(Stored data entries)
:::

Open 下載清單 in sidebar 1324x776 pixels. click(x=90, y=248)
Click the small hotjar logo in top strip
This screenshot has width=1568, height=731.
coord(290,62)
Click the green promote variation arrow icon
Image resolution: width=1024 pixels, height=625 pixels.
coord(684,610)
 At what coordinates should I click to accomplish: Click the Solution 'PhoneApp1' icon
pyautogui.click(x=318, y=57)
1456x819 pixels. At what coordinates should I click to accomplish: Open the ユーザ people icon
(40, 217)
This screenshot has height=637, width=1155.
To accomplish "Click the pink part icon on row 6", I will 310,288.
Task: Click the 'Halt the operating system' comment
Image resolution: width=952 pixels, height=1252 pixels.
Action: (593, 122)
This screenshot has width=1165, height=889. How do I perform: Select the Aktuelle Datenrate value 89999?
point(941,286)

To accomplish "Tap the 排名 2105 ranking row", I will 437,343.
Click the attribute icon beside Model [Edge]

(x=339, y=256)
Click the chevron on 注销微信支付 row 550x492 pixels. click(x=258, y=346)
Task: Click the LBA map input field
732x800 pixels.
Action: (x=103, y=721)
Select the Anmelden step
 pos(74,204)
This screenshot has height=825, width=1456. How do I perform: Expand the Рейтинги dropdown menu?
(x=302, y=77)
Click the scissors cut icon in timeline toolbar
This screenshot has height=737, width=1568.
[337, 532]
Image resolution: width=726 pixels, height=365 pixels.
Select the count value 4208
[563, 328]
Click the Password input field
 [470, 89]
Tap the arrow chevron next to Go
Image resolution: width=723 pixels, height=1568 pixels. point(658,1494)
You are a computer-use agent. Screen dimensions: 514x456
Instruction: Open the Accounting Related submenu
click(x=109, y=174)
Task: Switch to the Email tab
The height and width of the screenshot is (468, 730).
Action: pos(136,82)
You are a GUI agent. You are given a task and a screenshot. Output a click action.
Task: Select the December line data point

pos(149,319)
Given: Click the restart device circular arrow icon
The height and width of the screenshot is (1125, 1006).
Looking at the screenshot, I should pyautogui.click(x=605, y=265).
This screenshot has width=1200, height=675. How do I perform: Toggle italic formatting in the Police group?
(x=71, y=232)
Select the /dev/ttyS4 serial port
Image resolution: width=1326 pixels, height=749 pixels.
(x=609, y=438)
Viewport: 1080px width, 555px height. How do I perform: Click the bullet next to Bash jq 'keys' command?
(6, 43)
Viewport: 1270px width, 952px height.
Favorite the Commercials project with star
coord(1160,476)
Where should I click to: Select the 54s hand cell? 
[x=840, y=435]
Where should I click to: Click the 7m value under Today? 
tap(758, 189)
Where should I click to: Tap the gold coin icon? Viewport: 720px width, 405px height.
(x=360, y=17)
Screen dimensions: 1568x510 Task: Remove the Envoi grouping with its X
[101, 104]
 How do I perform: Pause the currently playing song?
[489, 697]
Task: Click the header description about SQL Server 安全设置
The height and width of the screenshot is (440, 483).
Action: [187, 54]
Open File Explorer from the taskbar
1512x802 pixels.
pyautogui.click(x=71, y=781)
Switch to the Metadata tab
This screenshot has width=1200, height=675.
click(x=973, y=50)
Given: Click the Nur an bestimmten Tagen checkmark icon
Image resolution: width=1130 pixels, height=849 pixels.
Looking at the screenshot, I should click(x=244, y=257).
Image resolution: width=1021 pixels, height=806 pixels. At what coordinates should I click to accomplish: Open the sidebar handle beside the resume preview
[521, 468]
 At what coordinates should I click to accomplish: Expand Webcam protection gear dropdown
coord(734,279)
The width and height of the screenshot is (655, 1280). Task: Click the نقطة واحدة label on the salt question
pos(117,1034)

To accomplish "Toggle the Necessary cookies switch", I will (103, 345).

:::

EXERCISE AIM ▸ Every record must be set down again exactly.

WRITTEN SOLUTION ▸
Open 下載清單 in sidebar 1324x776 pixels. click(x=90, y=248)
Click the small hotjar logo in top strip
This screenshot has width=1568, height=731.
coord(290,62)
Click the green promote variation arrow icon
Image resolution: width=1024 pixels, height=625 pixels.
coord(684,610)
 At what coordinates should I click to accomplish: Click the Solution 'PhoneApp1' icon
pyautogui.click(x=318, y=57)
1456x819 pixels. At what coordinates should I click to accomplish: Open the ユーザ people icon
(40, 217)
This screenshot has height=637, width=1155.
To accomplish "Click the pink part icon on row 6", I will 310,288.
Task: Click the 'Halt the operating system' comment
Image resolution: width=952 pixels, height=1252 pixels.
Action: (593, 122)
This screenshot has width=1165, height=889. How do I perform: Select the Aktuelle Datenrate value 89999?
point(941,286)

To accomplish "Tap the 排名 2105 ranking row", I will 437,343.
Click the attribute icon beside Model [Edge]

(x=339, y=256)
Click the chevron on 注销微信支付 row 550x492 pixels. click(x=258, y=346)
Task: Click the LBA map input field
732x800 pixels.
Action: (x=103, y=721)
Select the Anmelden step
 pos(74,204)
This screenshot has height=825, width=1456. How do I perform: Expand the Рейтинги dropdown menu?
(x=302, y=77)
Click the scissors cut icon in timeline toolbar
This screenshot has height=737, width=1568.
[337, 532]
Image resolution: width=726 pixels, height=365 pixels.
Select the count value 4208
[563, 328]
Click the Password input field
 [470, 89]
Tap the arrow chevron next to Go
Image resolution: width=723 pixels, height=1568 pixels. point(658,1494)
You are a computer-use agent. Screen dimensions: 514x456
Instruction: Open the Accounting Related submenu
click(x=109, y=174)
Task: Switch to the Email tab
The height and width of the screenshot is (468, 730).
Action: pos(136,82)
You are a GUI agent. You are given a task and a screenshot. Output a click action.
Task: Select the December line data point

pos(149,319)
Given: Click the restart device circular arrow icon
The height and width of the screenshot is (1125, 1006).
Looking at the screenshot, I should pyautogui.click(x=605, y=265).
This screenshot has width=1200, height=675. How do I perform: Toggle italic formatting in the Police group?
(x=71, y=232)
Select the /dev/ttyS4 serial port
Image resolution: width=1326 pixels, height=749 pixels.
(x=609, y=438)
Viewport: 1080px width, 555px height. How do I perform: Click the bullet next to Bash jq 'keys' command?
(6, 43)
Viewport: 1270px width, 952px height.
Favorite the Commercials project with star
coord(1160,476)
Where should I click to: Select the 54s hand cell? 
[x=840, y=435]
Where should I click to: Click the 7m value under Today? 
tap(758, 189)
Where should I click to: Tap the gold coin icon? Viewport: 720px width, 405px height.
(x=360, y=17)
Screen dimensions: 1568x510 Task: Remove the Envoi grouping with its X
[101, 104]
 How do I perform: Pause the currently playing song?
[489, 697]
Task: Click the header description about SQL Server 安全设置
The height and width of the screenshot is (440, 483).
Action: [187, 54]
Open File Explorer from the taskbar
1512x802 pixels.
pyautogui.click(x=71, y=781)
Switch to the Metadata tab
This screenshot has width=1200, height=675.
click(x=973, y=50)
Given: Click the Nur an bestimmten Tagen checkmark icon
Image resolution: width=1130 pixels, height=849 pixels.
Looking at the screenshot, I should click(x=244, y=257).
Image resolution: width=1021 pixels, height=806 pixels. At what coordinates should I click to accomplish: Open the sidebar handle beside the resume preview
[521, 468]
 At what coordinates should I click to accomplish: Expand Webcam protection gear dropdown
coord(734,279)
The width and height of the screenshot is (655, 1280). Task: Click the نقطة واحدة label on the salt question
pos(117,1034)

To accomplish "Toggle the Necessary cookies switch", I will (103, 345).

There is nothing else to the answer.